Courtesy Dallas Museum of Art
Kusama created her first infinity mirror room, Phalli’s Field, in 1965. Since then, hundreds of thousands of visitors have set foot inside her immersive art pieces.
Walking into one is like stepping into a kaleidoscope. You’ll see yourself reflected over and over and over again alongside an endlessly repeating design, the art becoming all-encompassing. “This idea of infinite expanding space … ties into the idea that the human being is subsumed into this larger field,” says Michael Vetter, assistant curator of contemporary art at Newfields.
The polka dots are a Kusama signature. From childhood, the Japanese artist suffered from hallucinations, imagining that infinite dots would overwhelm her and eventually swallow her whole. She realized she could relieve the visions by drawing polka dots onto an object, thus “obliterating” it—it would appear to fade away, tricking the viewer’s eyes into believing that the pattern goes on forever.

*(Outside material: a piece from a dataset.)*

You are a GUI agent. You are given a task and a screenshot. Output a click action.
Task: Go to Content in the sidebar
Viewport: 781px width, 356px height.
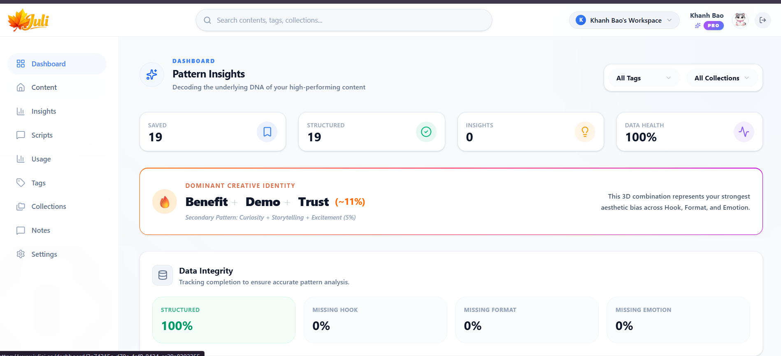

She’s an unlikely darling of the contemporary-arts scene. The reclusive artist, 90, checked herself into a Tokyo mental institution for her hallucinations in 1977 and has been living there ever since. She still regularly walks to work in her nearby studio, where she creates art that has taken social media by storm. New Kusama fans are posting mesmerizing pics and clamoring to see her Infinity Mirror Rooms in person. “She was known among art people,” says Vetter, “but it wasn’t really until Instagram came around that suddenly she became this phenomenon on a whole new level.” Given that Kusama’s work “begs to be photographed,” Vetter hopes younger crowds will turn up in droves to capture the room’s exquisite images.

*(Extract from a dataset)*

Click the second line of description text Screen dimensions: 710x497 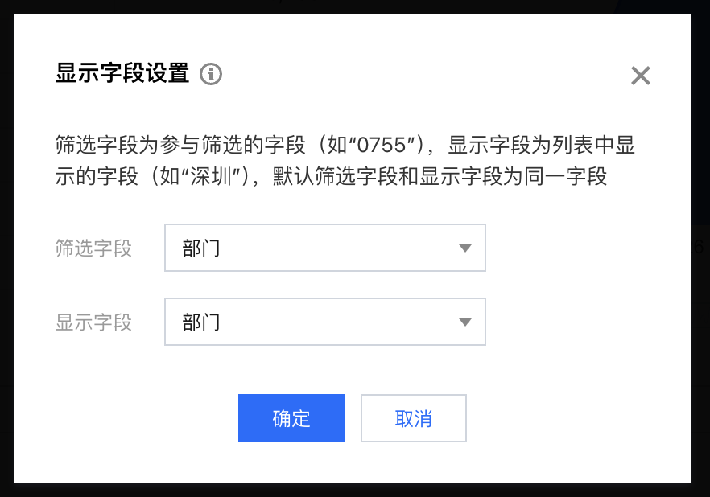330,177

“[Yayoi Kusama is] still super active and prolific,” says Michael Vetter of Newfields. “She says this is her last phase of life, so she wants to do as much as she can.”
Even celebs are awestruck by these rooms. After seeing Perry’s post from within one, British singer Adele was inspired to shoot a small music video inside L.A.’s resident Infinity Mirror Room. She premiered the video during a performance at the BRIT Awards in 2016. “I definitely feel like standing in that room for an hour, I saw things in myself and of myself I haven’t noticed before,” the pop artist said in an interview.
Now Indy gets to see what the fuss is about. In 2017, a Kusama show toured North America for the first time in 20 years. One of the rooms, All the Eternal Love I Have for the Pumpkins (2016), found a permanent home at the Dallas Museum of Art—and Newfields swooped in to arrange to borrow it. “It was seen as an experimental exhibition to test out new kinds of art, with the hope that we can get big traction on Instagram and everywhere else Kusama is so well known,” says Vetter. Newfields’s exhibit, Infinitely Kusama, premieres October 4 and runs through March 2020.
Don’t just show up and expect to waltz in. The Kusama exhibit is included with the price of standard Newfields admission, but you’ll want to order a time ticket online before your visit. If you don’t, you can always try your luck fighting the potential throngs at the museum.
Make the most of your 45 seconds. To keep the crowd moving, that’s how long each person gets to stand in the room.
Kusama has been doing this since it was downright revolutionary. If the rooms sound weird now, imagine when the first one debuted 54 years ago. “She’s still super active and prolific,” says Vetter. “She says this is her last phase of life, so she wants to do as much as she can.”